There is no doubt that dogs are incredibly astute and sensitive beings, with the ability to sense emotions and read human expressions.

The American Kennel Club (AKC) says previous studies have shown that dogs combine hearing and vision to match happy and angry human faces with happy and angry sounds.

Researchers have found that dogs can distinguish the positive sound of laughing from the negative sound of crying. The dogs were more excited and stimulated by the negative sounds than by the positive ones.

A 2018 study published in Scientific Report, a peer-reviewed online journal published by Nature Research, showed that dogs can only determine human emotions with their ears (at least for happiness, fear, and sadness). You use the right hemisphere for processing negative emotions and the left for positive emotions.

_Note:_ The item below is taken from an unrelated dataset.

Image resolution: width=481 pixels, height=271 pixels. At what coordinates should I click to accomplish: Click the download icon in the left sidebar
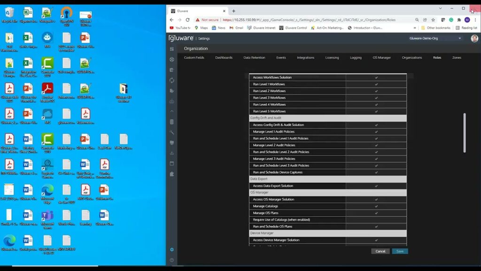coord(172,152)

A 2016 study published in the Royal Society’s Biology Letters, an online peer-reviewed journal, found that dogs can use information from various senses to detect emotions in humans, which the study found to be an ability that has never been observed outside of humans before.

Do dogs feel sad?

The short answer? Yes and no. Speaking to Newsweek, the AKC’s Chief Veterinary Officer, Dr. Jerry Klein that dogs can certainly get depressed and anxious. There have been reports of depression and loneliness in dogs following the loss of an owner or “roommate” of their pack, be it a human or another animal, and a change in their normal routine, Klein said.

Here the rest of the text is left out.